This article originally appeared in The Bar Examiner print edition, March 2017 (Vol. 86, No. 1), pp 56–59.
By Mark A. Albanese, Ph.D.After three years in the grave, performance indicators on the MBE content areas have returned with the February 2017 bar examination results. However, they have returned in a form that will be less likely to lead to misinterpretation. Performance in each content area will now be reported as the percentile rank (PR) based upon national data—that is, the percentage of all examinees taking the same administration of the bar examination who scored below the score of a given examinee. Formerly, performance was reported as subscores, which consisted of the number of items answered correctly (raw score) in each content area, and the PR was based upon the specific jurisdiction where the bar exam was taken.
Jurisdictions will receive PR indicators with their score reporting materials, and they will decide what to do with the information, including whether to release it to examinees and/or law schools. This resurrection of performance indicators on the MBE content areas provides an opportunity to review why we eliminated the previous subscore information in the first place and then to suggest uses to which the new national PR values can be validly applied.
Why NCBE Eliminated Subscores
Subscores were eliminated three years ago because numerous studies had found that the MBE raw subscore measures provided nothing distinct from what was already contained in the total scaled score. Due to the particulars of how the MBE is constructed, raw subscores and their jurisdiction-based PRs are less reliable and potentially distorted versions of the total scaled score and its PR.1
Raw subscores are less reliable than the total scaled score primarily because they are based upon one-seventh of the number of items (25 items for each content area subscore versus 175 items for the total scaled score).2 In addition to the inherent unreliability of subscores based on relatively few items, raw subscores are not equated, so they do not have consistent meaning across administrations, due to variation (albeit minor) in the intrinsic difficulty of the items. Without equating a test score, it is impossible to determine whether the particular performance at any given time results from variation in the intrinsic difficulty of the items or fluctuations in the proficiency of the examinees taking the bar exam at that time. Any law school trying to use the raw subscores to improve its curriculum or to evaluate its teachers could be doing more harm than good if changes are made in response to declines in subscores that are really due to minor variations in the intrinsic difficulty of the test items. Further, any examinee trying to concentrate his or her studies on perceived weaker content areas as suggested by the pattern of raw subscores could just as likely be hurting prospects of bar passage as helping. Because subscores are based on a relatively small set of items, an apparent difference in raw subscore profile across content areas could be due to the particular sample of items included on a test form. As an extreme example, if the Torts items used on a particular administration of the MBE happened to be the only 25 Torts questions an examinee could answer correctly, the examinee’s raw subscore on the Torts items would look wildly better than it should. Similarly, if the items selected for Real Property happened to be the only Real Property questions out of hundreds that an examinee couldn’t answer correctly, the examinee’s Real Property raw subscore would look much worse than it should. We aim to sample broadly from each of the seven content areas on the MBE in our selection of 25 items per topic, so these examples are indeed extreme.

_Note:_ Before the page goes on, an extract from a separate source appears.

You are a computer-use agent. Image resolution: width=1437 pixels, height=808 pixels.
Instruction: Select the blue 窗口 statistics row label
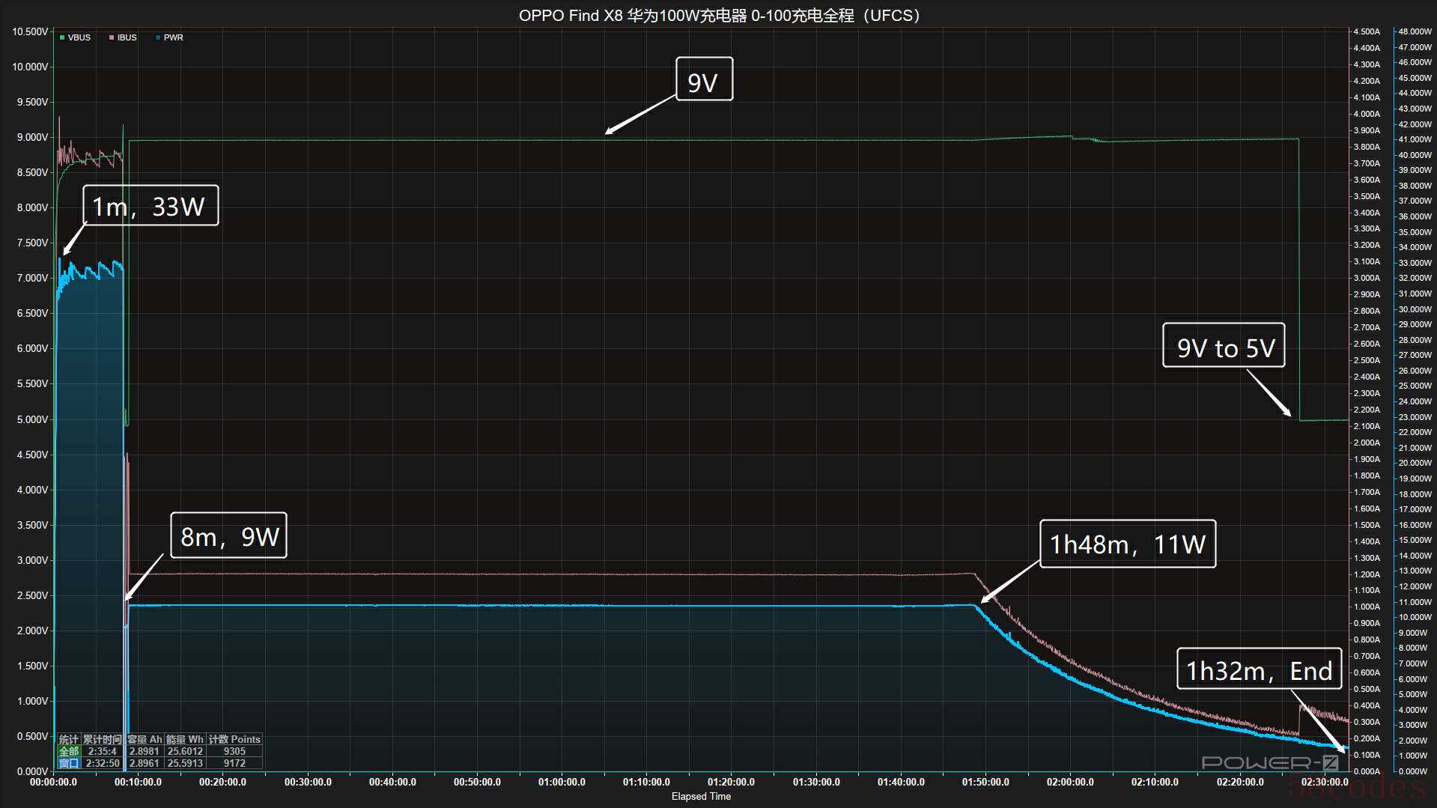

While the content areas underpinning the MBE are critical for building the MBE, their value as separate indicators of performance are somewhat limited. Think of the subscores as you would the building blocks of a house. Without any single building block in the foundation, the house could collapse. However, a single building block tells you little about the house it was used in constructing.

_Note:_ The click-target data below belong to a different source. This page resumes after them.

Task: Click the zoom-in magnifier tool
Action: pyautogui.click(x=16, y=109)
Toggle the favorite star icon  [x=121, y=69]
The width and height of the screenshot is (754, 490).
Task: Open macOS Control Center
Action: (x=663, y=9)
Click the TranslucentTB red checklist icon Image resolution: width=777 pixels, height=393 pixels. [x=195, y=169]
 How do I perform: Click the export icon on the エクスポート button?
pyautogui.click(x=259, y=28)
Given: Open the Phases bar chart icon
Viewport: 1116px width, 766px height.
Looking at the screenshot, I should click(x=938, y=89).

So, while building blocks are essential to the creation of a structure, they are not intended to stand alone. Similarly, the content areas of the MBE are essential supports in constructing the MBE, but they are not built to stand alone.
What has changed to cause subscore performance indicators to be raised from the dead? In the current environment, with law school applications and enrollments at 30-year lows and MBE mean scores at similar lows, examinees and law schools have high interest in anything that might help improve scores. With this in mind, we went back to the drawing board to see if there was anything we could provide that would meet users’ desire for easily interpretable content-level performance information. The result is that we will provide to every MBE jurisdiction PRs based upon national data for the total scaled score and for the raw subscore for each of the seven content areas beginning with the February 2017 exam administration.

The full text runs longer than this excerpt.